Universiteit Antwerpen (Bélgica)

En esta entrevista el escritor peruano Santiago Roncagliolo habla de su trayectoria y novelas, particularmente Abril Rojo y Memorias de una dama. Asimismo, Roncagliolo trata de posicionar su obra frente a la de otros narradores peruanos, como José María Arguedas, Mario Vargas Llosa, Óscar Colchado y Alonso Cueto.

Durante la primera década de este siglo, el polígrafo peruano Santiago Roncagliolo (Lima, 1975) se ha ido ganando un lugar prominente dentro del panorama de la literatura latinoamericana. Roncagliolo, que ha trabajado como periodista, traductor y guionista de televisión, ha escrito libros para niños, ensayos, cuentos, novelas y una obra de teatro. Desde que se instaló en España su atención se ha ido dirigiendo cada vez más hacia la narrativa. Las novelas Pudor (2004) y Abril rojo (2006) llamaron la atención de la crítica internacional y fueron traducidas a varios idiomas. En 2007 Roncagliolo publicó La cuarta espada, una biografía de Abimael Guzmán, líder de la guerrilla de Sendero Luminoso, así como el ensayo Jet Lag, en el que reflexiona sobre su vida de escritor tras ganar el Premio Alfaguara. Su última novela hasta la fecha es Memorias de una dama (2009).

Invitado por la Fundación del Rey Balduino (Koning Boudewijnstichting), en marzo de 2010 Roncagliolo vino a Bélgica para dar una conferencia sobre temas políticos, titulada “The End of Truth”. Relajado, sonriente y de aspecto lúdico con sus gafas Ray-Ban a lo Woody Allen, lo encontramos unas horas antes en la sede de la Fundación en Bruselas. En su característico tono entre frívolo y serio, Roncagliolo nos habla de su trayectoria y de sus novelas, particularmente Abril rojo y Memorias de una dama. Respecto a esta última novela queremos señalar que no abordaremos la polémica sobre la base referencial de la ‘dama’ que hizo que la novela no fuese distribuida en determinados países, como la República Dominicana, y que hace poco fuese retirada del catálogo de Alfaguara.

Usted creció en una familia de exiliados. ¿Qué recuerda de esa infancia en los años setenta y ochenta?

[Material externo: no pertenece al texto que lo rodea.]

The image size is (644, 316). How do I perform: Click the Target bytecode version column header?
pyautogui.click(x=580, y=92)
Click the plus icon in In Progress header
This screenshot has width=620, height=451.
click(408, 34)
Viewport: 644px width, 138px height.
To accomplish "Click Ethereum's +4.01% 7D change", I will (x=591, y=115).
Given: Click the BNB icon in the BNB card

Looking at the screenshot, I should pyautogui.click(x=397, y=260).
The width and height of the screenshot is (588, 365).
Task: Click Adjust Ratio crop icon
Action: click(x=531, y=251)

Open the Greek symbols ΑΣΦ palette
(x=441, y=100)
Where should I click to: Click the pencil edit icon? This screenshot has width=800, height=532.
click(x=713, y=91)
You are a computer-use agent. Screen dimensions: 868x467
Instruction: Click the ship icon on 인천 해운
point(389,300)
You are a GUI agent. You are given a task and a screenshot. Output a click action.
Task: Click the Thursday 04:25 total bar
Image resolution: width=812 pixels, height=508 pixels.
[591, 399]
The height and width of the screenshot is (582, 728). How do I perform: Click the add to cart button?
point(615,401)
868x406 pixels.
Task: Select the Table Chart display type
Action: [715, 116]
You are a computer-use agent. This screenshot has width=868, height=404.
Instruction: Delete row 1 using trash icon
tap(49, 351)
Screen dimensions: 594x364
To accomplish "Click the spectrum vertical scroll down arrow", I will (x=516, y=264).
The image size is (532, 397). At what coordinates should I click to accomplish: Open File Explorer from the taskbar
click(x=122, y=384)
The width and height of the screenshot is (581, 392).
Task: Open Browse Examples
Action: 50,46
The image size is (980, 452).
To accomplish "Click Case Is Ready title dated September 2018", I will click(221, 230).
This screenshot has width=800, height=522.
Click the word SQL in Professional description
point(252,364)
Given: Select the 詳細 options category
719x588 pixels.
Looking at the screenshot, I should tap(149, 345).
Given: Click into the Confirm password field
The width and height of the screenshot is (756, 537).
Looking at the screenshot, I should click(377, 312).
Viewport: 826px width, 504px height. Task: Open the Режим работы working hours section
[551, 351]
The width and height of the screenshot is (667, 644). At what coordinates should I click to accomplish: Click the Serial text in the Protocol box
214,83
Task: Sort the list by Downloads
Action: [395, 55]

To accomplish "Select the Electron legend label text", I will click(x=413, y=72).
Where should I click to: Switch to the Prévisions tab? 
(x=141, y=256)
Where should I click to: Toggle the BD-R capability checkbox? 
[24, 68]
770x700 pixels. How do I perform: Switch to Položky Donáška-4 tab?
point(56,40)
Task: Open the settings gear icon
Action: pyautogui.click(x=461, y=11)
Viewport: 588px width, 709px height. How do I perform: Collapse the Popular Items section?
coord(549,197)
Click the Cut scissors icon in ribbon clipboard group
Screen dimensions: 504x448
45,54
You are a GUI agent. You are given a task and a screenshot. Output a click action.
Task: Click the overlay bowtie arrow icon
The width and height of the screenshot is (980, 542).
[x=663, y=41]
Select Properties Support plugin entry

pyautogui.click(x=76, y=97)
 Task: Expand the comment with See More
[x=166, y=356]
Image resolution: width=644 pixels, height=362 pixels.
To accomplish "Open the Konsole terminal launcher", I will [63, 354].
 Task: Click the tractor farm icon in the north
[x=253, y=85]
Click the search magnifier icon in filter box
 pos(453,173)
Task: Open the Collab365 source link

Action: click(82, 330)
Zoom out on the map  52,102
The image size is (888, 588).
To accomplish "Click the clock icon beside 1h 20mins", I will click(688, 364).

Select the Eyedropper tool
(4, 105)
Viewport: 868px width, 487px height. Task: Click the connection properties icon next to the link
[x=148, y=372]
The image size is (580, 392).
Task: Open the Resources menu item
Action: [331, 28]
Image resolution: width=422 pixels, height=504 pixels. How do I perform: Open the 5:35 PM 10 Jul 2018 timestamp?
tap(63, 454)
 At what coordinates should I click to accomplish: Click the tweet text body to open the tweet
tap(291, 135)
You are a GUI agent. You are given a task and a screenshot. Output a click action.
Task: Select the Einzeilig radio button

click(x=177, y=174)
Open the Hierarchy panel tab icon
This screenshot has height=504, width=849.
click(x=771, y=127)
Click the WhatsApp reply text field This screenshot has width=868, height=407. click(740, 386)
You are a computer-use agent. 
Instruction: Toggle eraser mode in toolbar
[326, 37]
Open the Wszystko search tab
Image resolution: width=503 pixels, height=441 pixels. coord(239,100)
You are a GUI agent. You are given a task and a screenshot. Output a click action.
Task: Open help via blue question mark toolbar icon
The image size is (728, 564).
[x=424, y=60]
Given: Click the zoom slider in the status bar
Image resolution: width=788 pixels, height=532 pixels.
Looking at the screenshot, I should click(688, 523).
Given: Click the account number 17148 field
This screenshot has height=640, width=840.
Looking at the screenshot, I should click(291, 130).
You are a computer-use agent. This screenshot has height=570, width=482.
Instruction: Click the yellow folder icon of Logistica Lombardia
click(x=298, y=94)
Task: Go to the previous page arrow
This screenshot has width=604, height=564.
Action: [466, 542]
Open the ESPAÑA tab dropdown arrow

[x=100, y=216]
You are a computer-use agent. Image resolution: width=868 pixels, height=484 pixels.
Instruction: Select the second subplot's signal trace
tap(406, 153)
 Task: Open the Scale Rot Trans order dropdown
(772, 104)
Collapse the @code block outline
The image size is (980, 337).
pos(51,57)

—En Perú mi padre militaba en el Partido Socialista Revolucionario. Como parte de esa militancia era clandestina, en casa tenía un pasaporte argentino falso, con otro apellido y una foto en la que aparecía con barba. Yo pensaba que mi padre era un agente secreto que huía de las fuerzas del mal. Cuando en un momento determinado se opuso a unas deportaciones, fue exiliado por el gobierno de Juan Velasco Alvarado. Cuando regresó, bajo el régimen de Francisco Morales Bermúdez, alguien se acordó de que era socialista, y volvieron a echarlo. Por todo eso viví en la Ciudad de México de bebé hasta los diez años más o menos. Mis primeros recuerdos son de allí y son felices. Volvimos a Lima en la época del conflicto con Sendero Luminoso. El país estaba en guerra y mi familia empezó a desintegrarse. Yo entré a un gigantesco y horroroso colegio religioso para varones. Siempre tuve la idea de que había un mundo mejor -mi infancia en México- que yo ya no tenía, y eso hizo que leyera mucho. Leer era una manera de buscar esos otros mundos. A esa edad a un niño normalmente no se le ocurre que existen otras maneras de vivir, pero como yo venía de otro sitio, sabía que sí las había, y empecé a buscar vidas mejores en la lectura.

— Ya a los ocho años mi padre me había dicho que era hora de que dejara de leer tonterías con dibujitos. Me llevó a una librería, donde vi un libro en cuya portada había un tiburón persiguiendo a una mujer desnuda. Dije: “¡quiero ése!” Entonces mi padre le preguntó al vendedor qué tipo de libro era. El librero le contestó que ese libro había revolucionado la ciencia ficción. Como mi padre militaba en el Partido Socialista Revolucionario, opinaba que había que leer cualquier cosa que fuese revolucionaria. Así que la primera novela que leí fue Tiburón, y debo de ser el único escritor que sabe cómo se llama su autor [Peter Benchley]. A partir de entonces leía a Agatha Christie y novelas de acción y terror. Mi madre fue quien me introdujo a los autores del boom. Al inicio no entendía nada, pero había algo distinto y fascinante en esa manera de narrar. A una edad temprana me hicieron leer a García Márquez, Vargas Llosa, Fuentes y Borges. Obviamente disfrutaba más con Agatha Christie, pero en mi casa estaba mal visto leer tonterías.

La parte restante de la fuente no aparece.